Honey is often referred to as nature’s sweetener but it is also an excellent fuel source, has antioxidant properties, is used in some medicinal products and can replace cough syrup. It is also often a component of skin care products and used in wound care. In an article in the British Medical Journal, Esophagus: Heartburn and Honey, the authors identify another benefit of honey and that is to help prevent acid reflux. The use of honey as medicine can be traced back to the ancient Egyptians and modern research confirms a lot of the benefits. It is important to note that raw honey has more benefits than most processed honeys found in stores today as the heat processing of store bought honey may destroy any antibacterial property raw honey possess.
Jelly, jams, and preserves are often used interchangeably but the difference is important to note. Jelly is made from fruit juice and sugar while jams are created from crushed or ground fruit and preserves are made from whole fruit. Fruits are an excellent source of many important nutrients like potassium, fiber, and many vitamins including Vitamin C. Fruit juices on the other hand provide concentrated sugar and less vitamins and very little fiber. The main concern with jellies, jams, and preserves though, is that they do not always retain the natural benefits fruits have and have added sugar. Homemade jams and preserves may be a better choice as they contain a higher fruit value with less added sugar and no chemical preservatives.
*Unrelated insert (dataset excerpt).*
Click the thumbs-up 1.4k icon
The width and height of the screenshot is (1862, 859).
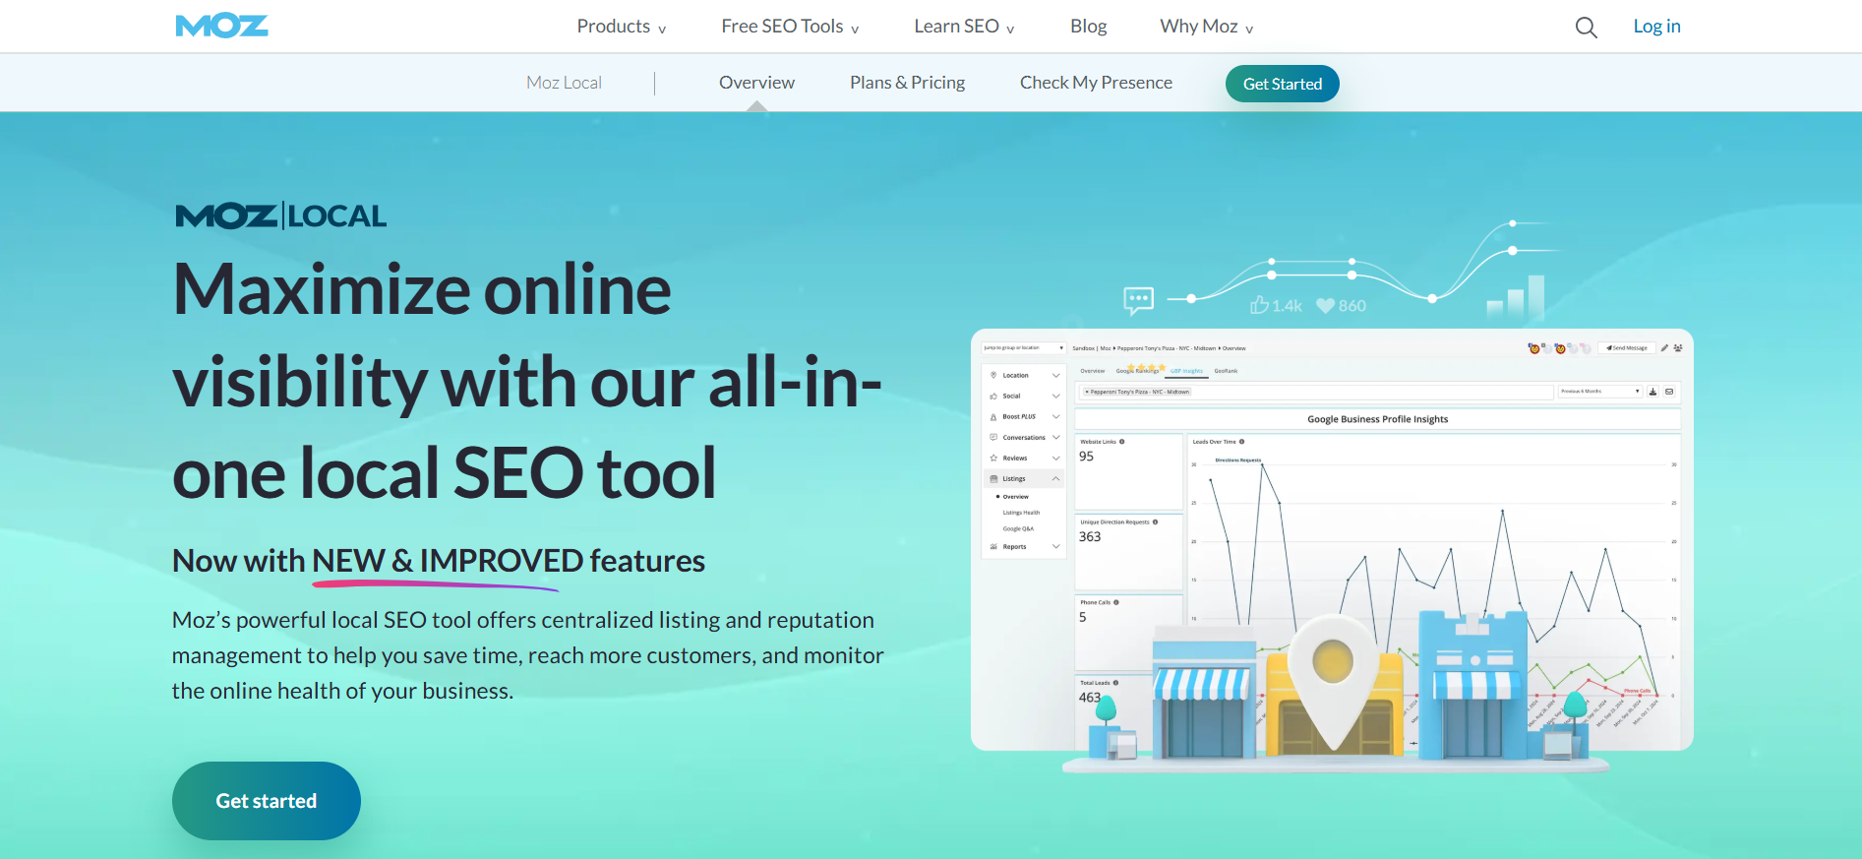coord(1259,305)
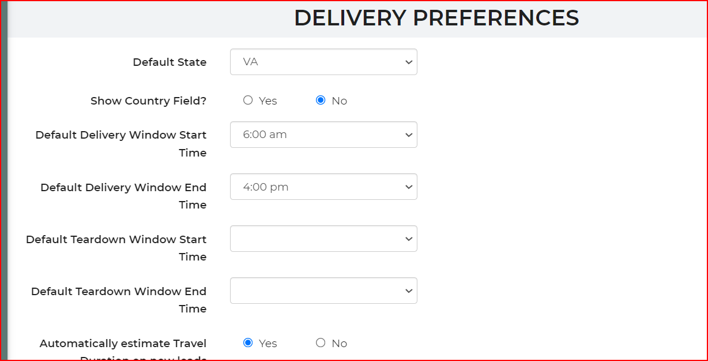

According to the U.S. Department of Agriculture’s Food-A-Pedia a tablespoon of honey has 64 calories, while a tablespoon of jelly (average of all flavors) has 51 calories. Neither have any fat or protein. Honey has 17 grams of carbohydrate while jelly has 13 grams; both are very comparable in this respect. Calcium, potassium, and phosphorus are the same in both honey and jelly. Honey has only slightly less sodium but the difference is negligible. In terms of vitamins neither honey nor jelly are a significant source of any vitamin.
The Better Choice?
After reviewing the different criteria, it is difficult to identify a clear, better choice. Natural and raw honey has many benefits beyond basic nutrition and therefore may be a more wholesome choice. But homemade jams and preserves are not a bad choice either as they do contain nutritional value beyond calories. In the end of the day, moderation is key and neither is a better choice – it just depends on what you’re looking for.
- USDA ChooseMyPlate.gov: Food-A-Pedia
- Journal of Agricultural and Food Chemistry: Antioxidant Capacity of Honeys
- National Honey Board: Honey's Natural Benefits
- USDA ChooseMyPlate.gov: Why Is It Important to Eat Fruit?